Here's a question more Bay Area gym-goers are asking: Where can I work out without ending up as background content in someone's TikTok?
It's a fair question. And it's one that cuts to the heart of something we care about deeply at The Dissent — property rights, individual liberty, and the reasonable expectation that private businesses should set and enforce clear rules.
The rise of gym influencer culture has created a genuine tension. On one hand, people have the right to document their fitness journey. On the other hand, you have every right not to be filmed mid-deadlift by a stranger who thinks their 847 followers need to see every set of cable flyes — with you sweating in the background.
Here's the thing: this isn't actually a government problem. This is a market problem. And the market should solve it.
Gyms are private property. They can set whatever recording policies they want. Some facilities across the South Bay and Peninsula have already implemented strict no-recording policies, and members are actively seeking them out. That's the free market doing exactly what it's supposed to do — responding to consumer demand.

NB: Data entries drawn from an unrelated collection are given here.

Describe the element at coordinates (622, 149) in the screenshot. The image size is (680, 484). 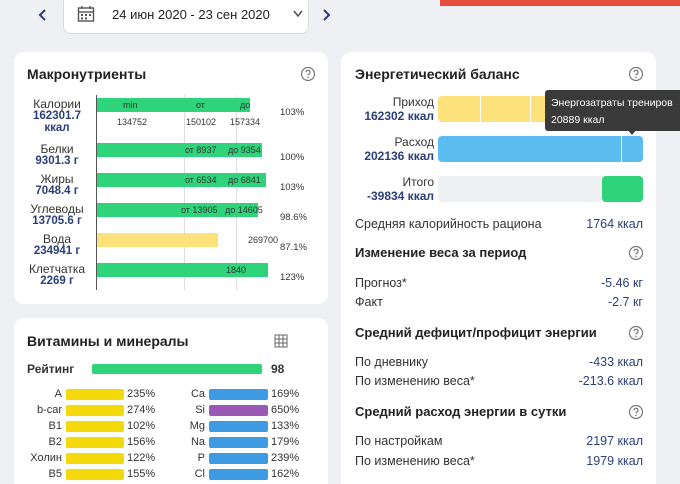
I see `bar-divider` at that location. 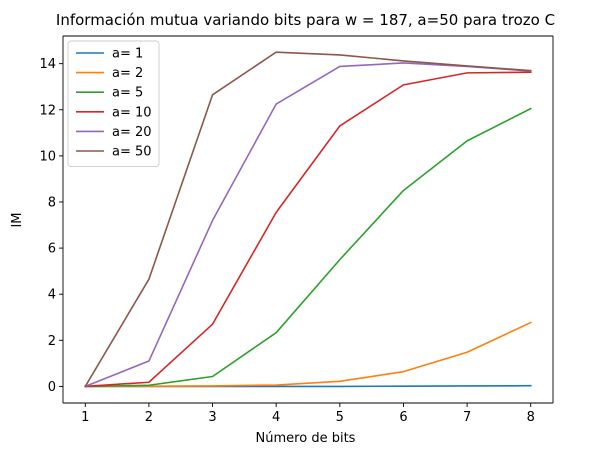 I want to click on y-tick-label: 8, so click(x=52, y=202).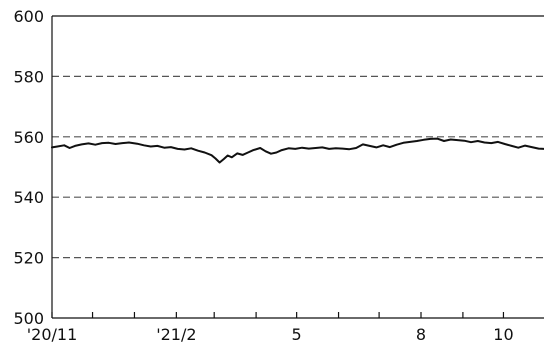  What do you see at coordinates (28, 198) in the screenshot?
I see `y-tick-label: 540` at bounding box center [28, 198].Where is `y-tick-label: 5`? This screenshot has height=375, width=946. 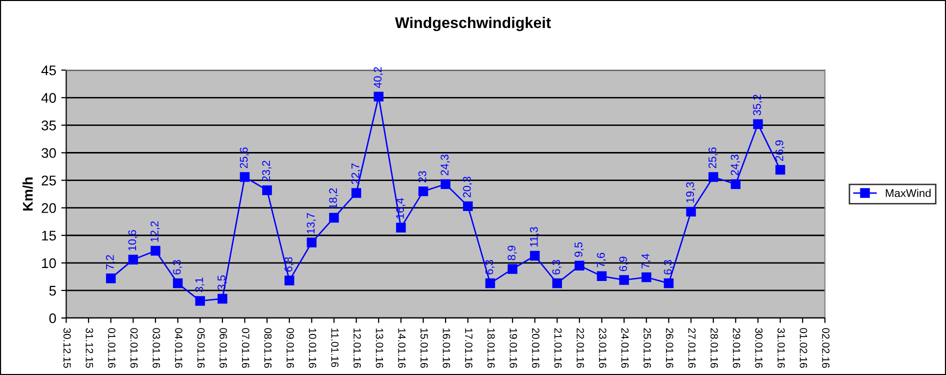
y-tick-label: 5 is located at coordinates (52, 291). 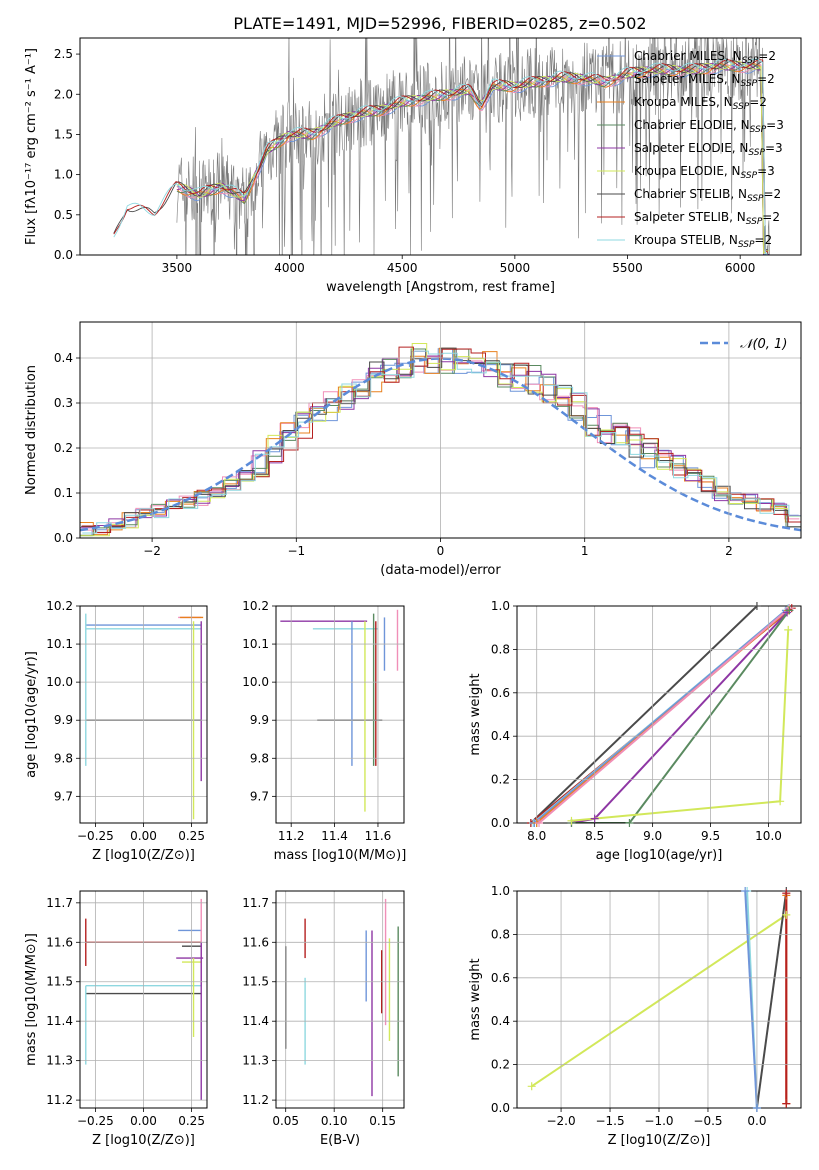 I want to click on y-tick-label: 0.4, so click(x=500, y=1021).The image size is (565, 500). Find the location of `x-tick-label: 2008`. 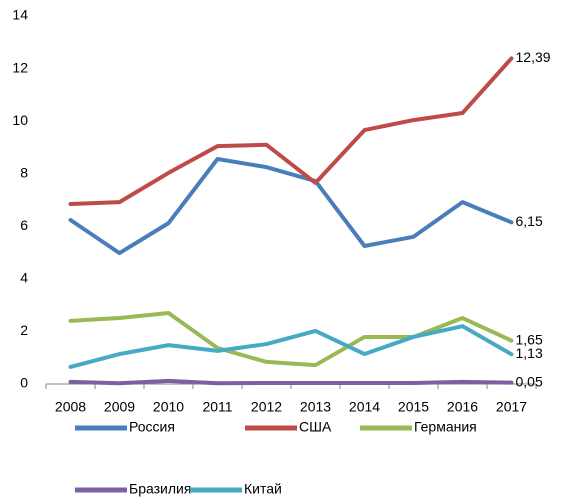

x-tick-label: 2008 is located at coordinates (70, 407).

The gyms that figure this out first will win. Younger members especially are increasingly privacy-conscious (ironic for the generation that grew up on social media, but here we are). A clear, enforced no-recording policy is a competitive advantage, not a restriction.
What we don't need is some San Francisco supervisor drafting an ordinance about gym recordings. We don't need a city commission. We don't need a task force studying the "impacts of fitness content creation on marginalized communities."
We need gym owners to recognize a business opportunity: people will pay a premium for a workout space where they won't end up as involuntary extras in someone's content. Post a sign. Enforce the rule. Charge accordingly.
Privacy isn't just a government issue. It's a value that private businesses can champion — and profit from. That's not a bug in capitalism. That's a feature.